(Still catching up with my posts . . . )
For a few minutes on Monday, the principles of open debate and free speech at the Liberal Democrat conference were directly threatened. Not by Tory boys or Labour thugs, but by a green protester with a pair of handcuffs.
Here’s the background. I chaired a fringe meeting at the Lib Dem conference climate clinic, organised by Greenpeace, Christian Aid and others. It was called Coal or Renewables? A Moral Choice. The backdrop to the meeting was E.On’s plan to go ahead with building a new coal-fired power station at Kingsnorth, in Kent. As well as Ross Finnie, former Scottish environment minister, there were speakers from Greenpeace, the IPPR, Worcester Bosch and, of course, E.On.
For the first half hour or so, things went smoothly and predictably enough, apart from a shonky audio system and the presence of a guy dressed up as a polar bear. That was fine by me, but I was worried that he might overheat.
Then we got to question time and to no one’s surprise, it was clear that nearly all of the audience was opposed to Kingsnorth. It was a good discussion though. And then, well . . . here’s what the Independent’s Pandora column had to say on Tuesday:
"Bucking the theory that the Liberal Democrats' Conference is one long snoozeathon, comes news of a delightful altercation in Bournemouth yesterday.

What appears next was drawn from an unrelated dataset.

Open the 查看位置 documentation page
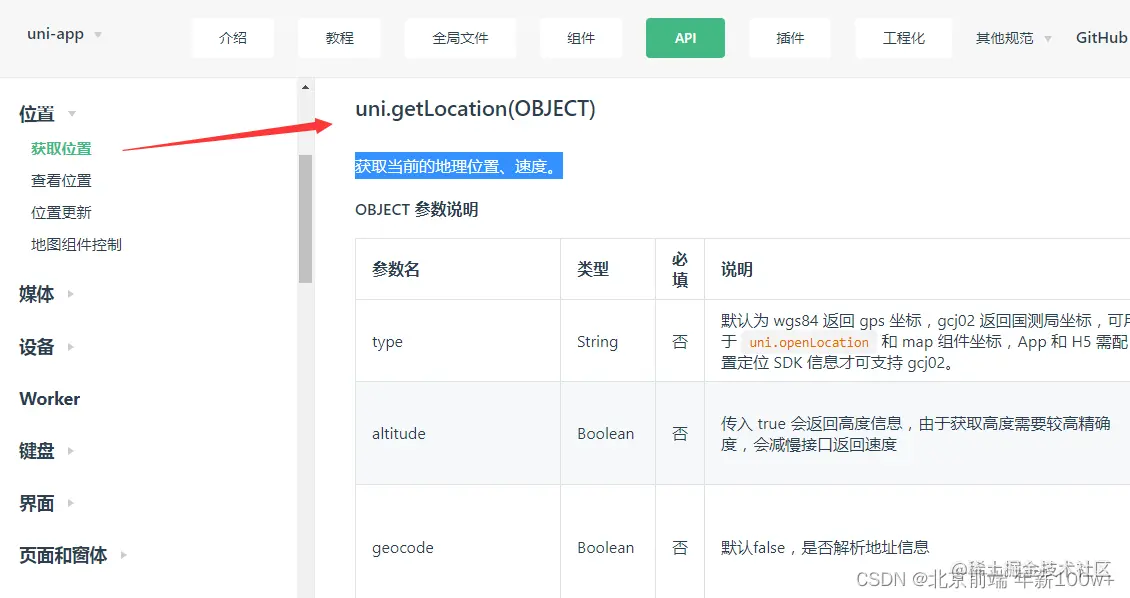 tap(62, 180)
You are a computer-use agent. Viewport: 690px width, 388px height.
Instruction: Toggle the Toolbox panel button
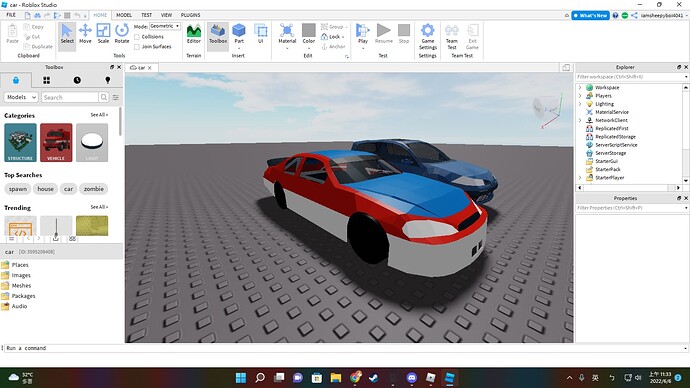[218, 34]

"The stand-off occurred during a Christian Aid debate being chaired by the MP [sic] Neil Stockley entitled: Coal or Renewables? A Moral Choice. As the panel prepared to take questions, one shouty activist emerged from the crowd and slapped a pair of handcuffs on E.ON's director of energy policy, Sarah Vaughan.""She said she was arresting her for crimes against humanity," I'm told. "She just stood there for about 10 minutes until Stockley threatened to call it a day. This poor woman from E.ON was quite shaken up.""
They got it mostly right but, as I recall, the whole episode lasted just a few minutes. Also, the woman with the cuffs (I think) asked the audience for its opinion of whether they should be unlocked. The dismayed and annoyed audience was clear that they should Off they went and we carried on.

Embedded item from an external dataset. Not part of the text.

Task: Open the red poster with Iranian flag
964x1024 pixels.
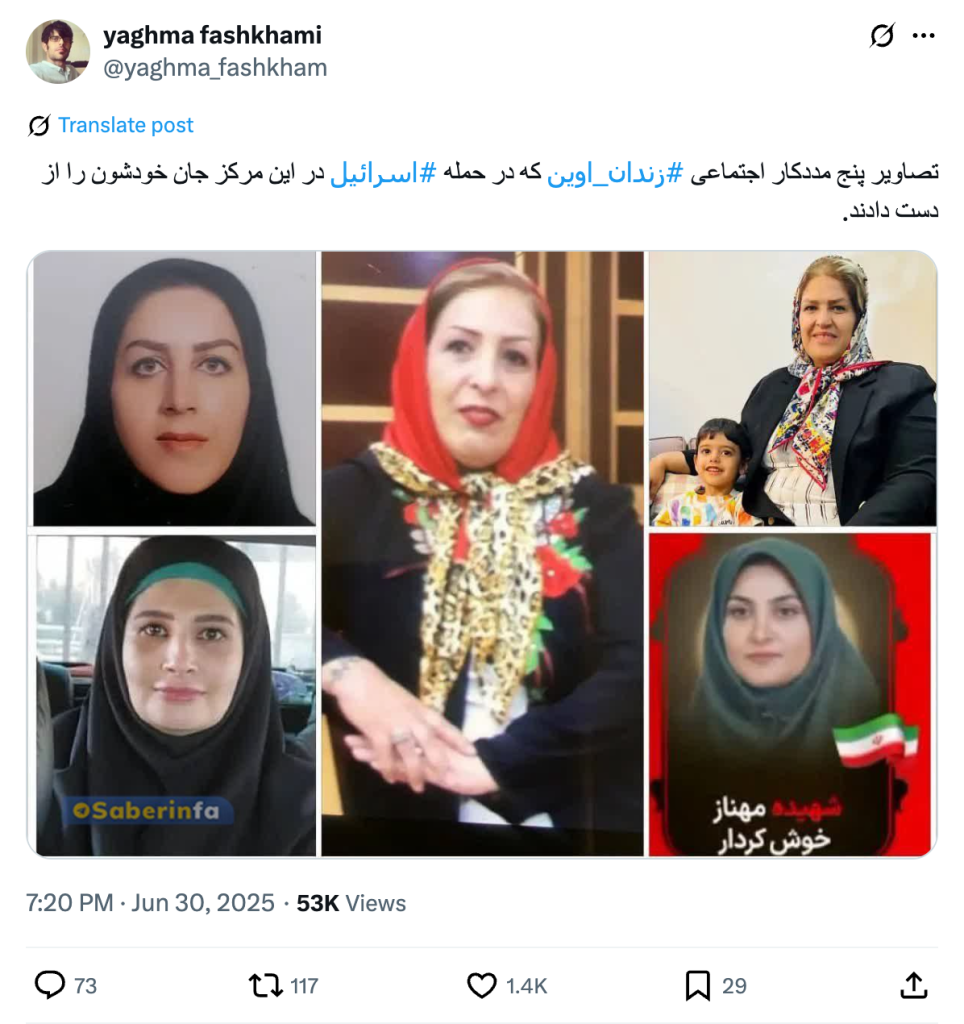Action: click(790, 695)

During the conference and since, I’ve had a lot of questions and a few jokes about what happened. But there was a serious question of principle involved here. I seem to remember telling the handcuff wielder that we are a liberal party and that we don’t do things that way at our conferences; we couldn’t carry on the discussion so long as a panel speaker was being intimidated in that way.
Fortunately, very few Liberal Democrats have disagreed with me. In case you do, just think about it . . . should our fringe debates come down to who can handcuff whom? Should we let discussion of the serious issues around energy policy and the climate crisis be reduced to this sort of stunt, manipulated this way? As democrats, can we afford to discourage speakers from organisations whose views we disagree with from coming to fringes at Lib Dem conferences? And what would we say if a speaker from, say, Liberty or Greenpeace was treated that way at a Tory or Labour conference?
That’s why liberals don’t do politics by taking direct against individuals (aka bullying), however strongly we feel about the climate crisis and the other people’s conceptions of morality.
So yes . . . viva liberal principles – all of them!